* _Texte à lire_:

————————

28. C’est dans son cœur, au sein de cet attribut sans réalité, que l’homme voit [une distinction entre] l’Esprit et l’objet sensible, et qu’il saisit le principe [de la personnalité] qui est différent de l’un et de l’autre ; sans le cœur il ne verrait pas cette distinction.

29. En général il faut une cause accidentelle, comme la présence [d’un miroir ou] de l’eau, pour que l’homme se distingue lui-même de son image ; cela ne peut avoir lieu autrement.

30. Chez les hommes qui ne songent qu’aux objets, le cœur distrait par les sens qu’entraînent les choses extérieures, enlève à l’intelligence la faculté qu’elle a de connaître, comme le gazon pompe l’eau de l’étang [au bord duquel il croît].

31. La perte de la mémoire suit celle de l’intelligence, et la perte de la science, celle de la mémoire ; quant à la perte de la science, les sages l’ont dit, c’est l’anéantissement de l’âme par elle-même.

32. Non, il n’y a pas au monde pour l’homme d’anéantissement plus réel que cet oubli de soi-même qui porte l’âme à trouver hors d’elle quelque chose de plus précieux qu’elle-même.

————————

* _Contenu des données_:
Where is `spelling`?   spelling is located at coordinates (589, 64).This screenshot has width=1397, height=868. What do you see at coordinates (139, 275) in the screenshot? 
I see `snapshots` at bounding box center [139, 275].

————————

* _Tâche à réaliser_: Poursuivez le texte sur le cœur, l'âme et l'oubli de soi à partir de sa dernière phrase, en conservant la numérotation des paragraphes.

* _Réponse à l'exercice_:
33. La préoccupation passionnée que produit le mouvement qui entraîne les sens vers les objets, est l’anéantissement complet de l’homme ; il perd ainsi la science divine et humaine qui seule assure sa supériorité.

34. Que celui qui veut traverser les épaisses ténèbres [du monde] ne s’attache jamais à ce qui peut détruire pour toujours le devoir, la fortune, le plaisir et le salut.

35. Parmi ces quatre objets mêmes, le salut est le seul que son caractère de durée rende digne d’être recherché ; car les trois autres biens que l’homme désire sont toujours accompagnés de la crainte qu’inspire le Temps.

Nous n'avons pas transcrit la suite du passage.